Sin grandes proyectos, había previsto alguna otra cosa para este fin de semana. Me había planteado leer con calma un experimento de ensayo epistolar a dos bandas que siempre había relegado porque alguna absurda preconcepción me tenía convencido de que porque el mejor Houellebecq sea el de las novelas el otro es como si el de los ensayos no fuera Houellebecq.
Y entonces pasó lo del viernes.
Y ya deja de tener sentido hablar de casualidades porque el que yo lea a Houellebecq o sobre Houellebecq empieza a ser tan frecuente y tan posible que el bretón se ha convertido en una especie de presencia ubicua. Condición que los acontecimientos retroalimentan. Y que, encima, podría acabar convirtiéndole en pasto del gusto mayoritario, cosa que quizás acabara condicionando mis juicios sobre su obra, si Houellebecq se dejara influir por el mal de las alturas fruto de la fama. Cosa que desestimo casi simultáneamente a escribirlo.Porque lo del viernes parece ser, dentro de su proporción y su desproporción, algo que pueda marcar el devenir del planeta de ahora en adelante. Ya he leído lo que de París puede ser el nuevo Sarajevo (no sé cual de las dos "acepciones" me resulta más funesta) y la palabra "guerra" forma constantemente parte del discurso de gente de aspecto muy serio y relevante, gente de esa que ha corrido a hacerse el nudo en sobrias corbatas negro total. Sí que sé que los hechos permitieron constatar una vez más el enorme anquilosamiento en que las redes, sobre todo Twitter, han sumido a los medios de comunicación convencionales. El viernes por la noche uno hubiera esperado cobertura, imágenes aunque fueran puros bucles con el busto de un periodista desorientado improvisando en primer plano, algo precario pero que revelara que la televisión mantiene algún sentido. Y no: siguieron los programas enlatados y la telebasura, algunos en directo pero con individuos que se hacen llamar periodistas y que se comportaban con una mezcla entre el sonrojo profesional, el ande yo caliente y riáse la gente y el máximo desparpajo pensando cómo podía computar el eventual aumento de la audiencia que los hechos le estaban suministrando. Mientras, en Twitter, la cuenta de un tipo con apenas 1300 seguidores mostraba fotos de la calle, hechas desde una ventana. Cadáveres tendidos y luego cadáveres cubiertos por mantas que los propios vecinos tiraban desde los balcones, en un gesto tan triste como valioso.

——

## Lista de tareas
A – Según el texto sobre Houellebecq y los sucesos del viernes, ¿cuántos seguidores tenía la cuenta de Twitter que mostraba fotos de la calle?
B – Retome el texto sobre Houellebecq y los sucesos del viernes a continuación de su última frase.

## Datos proporcionados
——

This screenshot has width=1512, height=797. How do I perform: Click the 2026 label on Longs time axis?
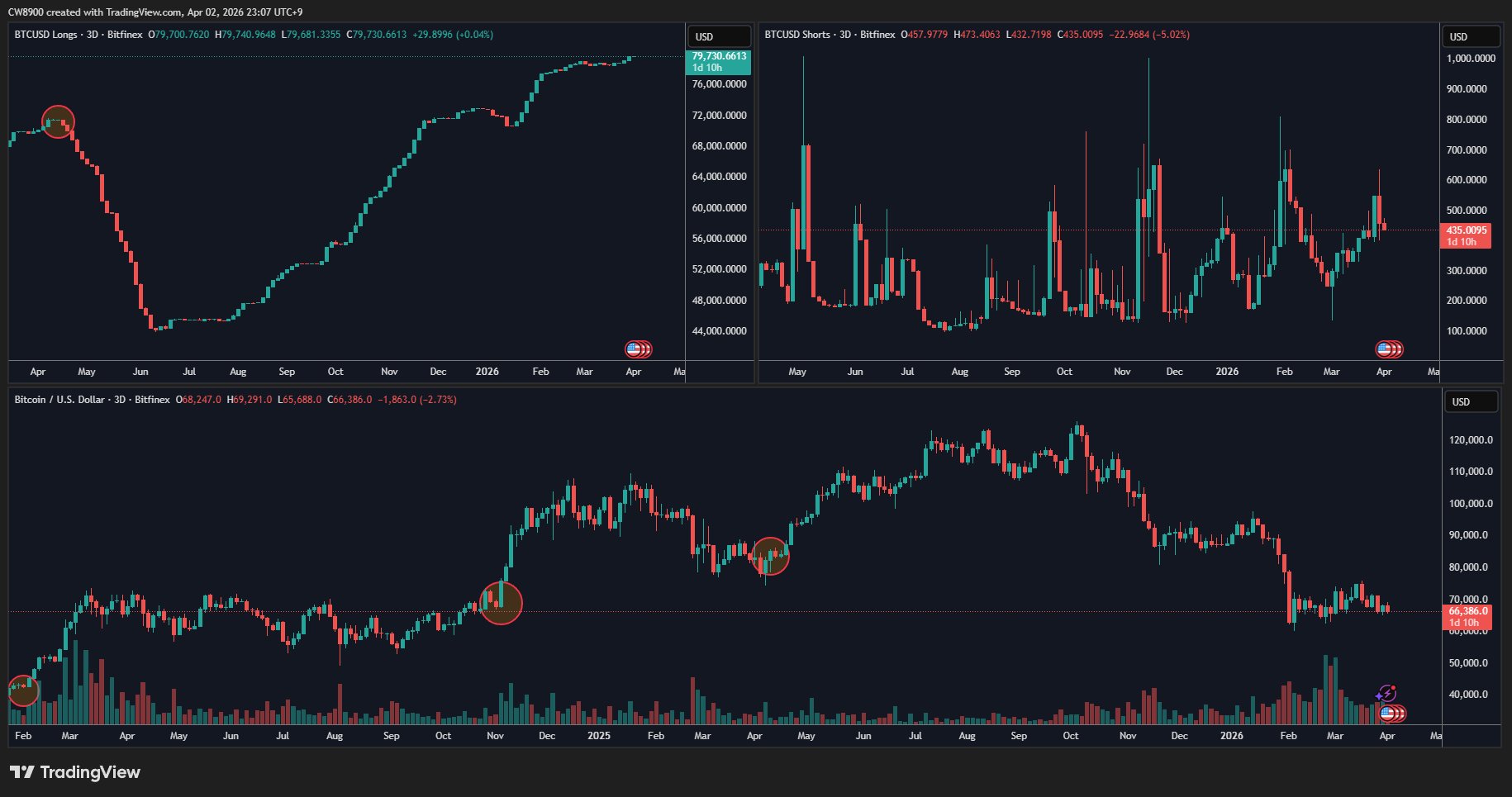click(487, 372)
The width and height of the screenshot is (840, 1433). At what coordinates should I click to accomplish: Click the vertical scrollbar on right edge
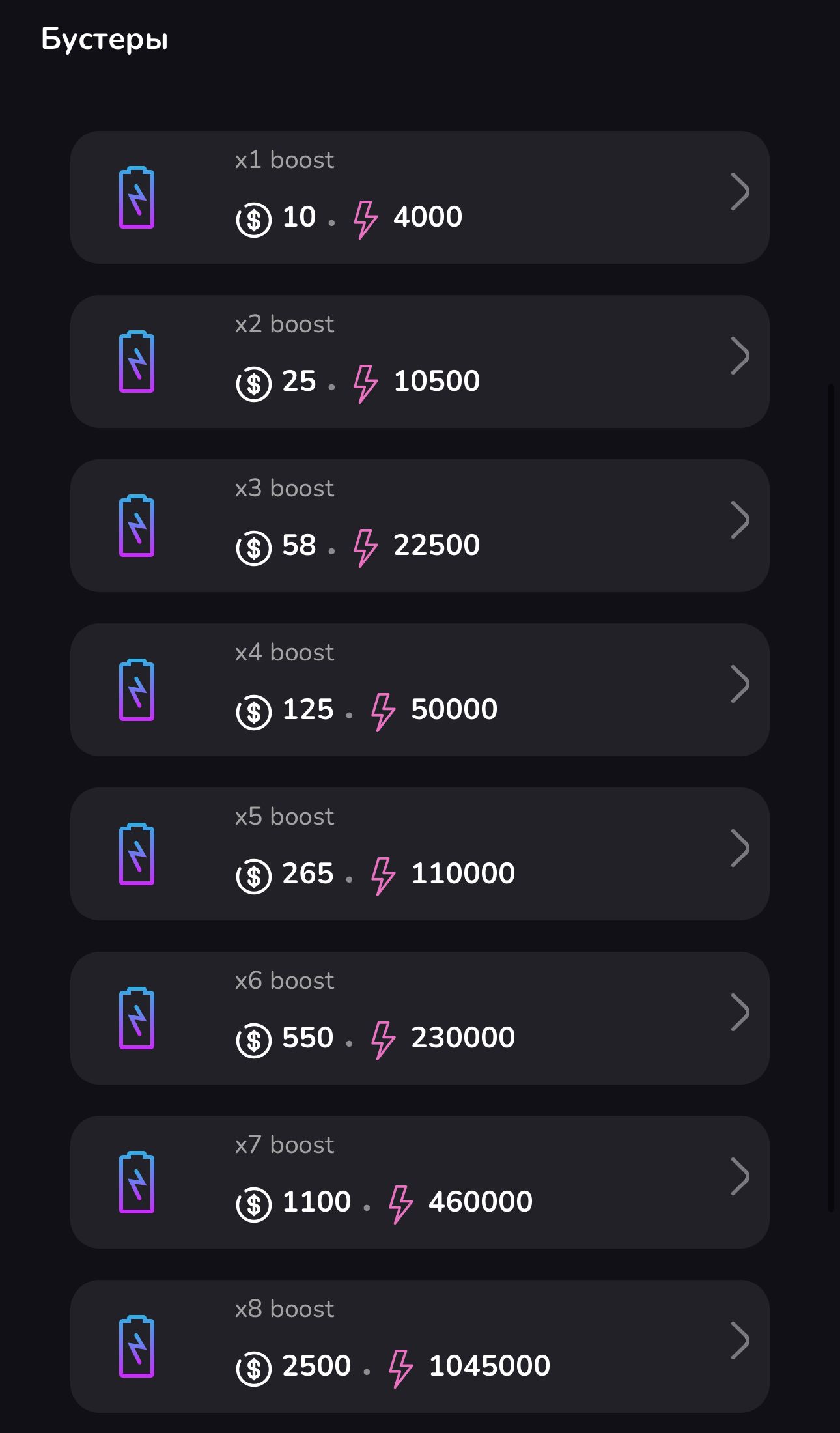[x=831, y=797]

——

## Respuestas por tarea
A – Apenas 1300 seguidores.

B –
En el otro lado, analizar los hechos se ha vuelto un ejercicio donde la demagogia es un lugar ineludible. De hecho desde el razonamiento más correcto y bienintencionado y siguiendo los pasos precisos cualquiera puede llegar a cualquier conclusión: desde que lo que debería hacer Occidente es aplicar la fuerza del poderío militar sin el menor miramiento a que no hay que intervenir de ninguna manera ostentosa y dejar que la sabiduría de la madre naturaleza prevalezca. Eso es lo realmente terrorífico, saber que hay argumentos para justificar prácticamente todo por sí solo, pues imaginad si, como es el caso, los teóricos antagonistas nos sirven en bandeja un pretexto para actuar, como se dice, en defensa propia. De manera qué disponemos de un escenario ideal para que cualquier cosa suceda y eso es lo que resulta más excitante, disponer de muchas opciones y que todas estén disponibles el máximo de tiempo. Lo realmente curioso es que todas estas cábalas se producen periódicamente y todos estos superlativos los hemos oído y usado cada vez que se han producido esos periódicos asaltos a la placidez occidental, que es cuando reaccionamos como viejos gruñones que son importunados a la hora de la siesta. Desde luego, leer como Houellebecq se autoproclama con orgullo como totalmente convencido de solo una cosa, que es la irreversibilidad de cualquier proceso de decadencia, no es precisamente un canto a la esperanza.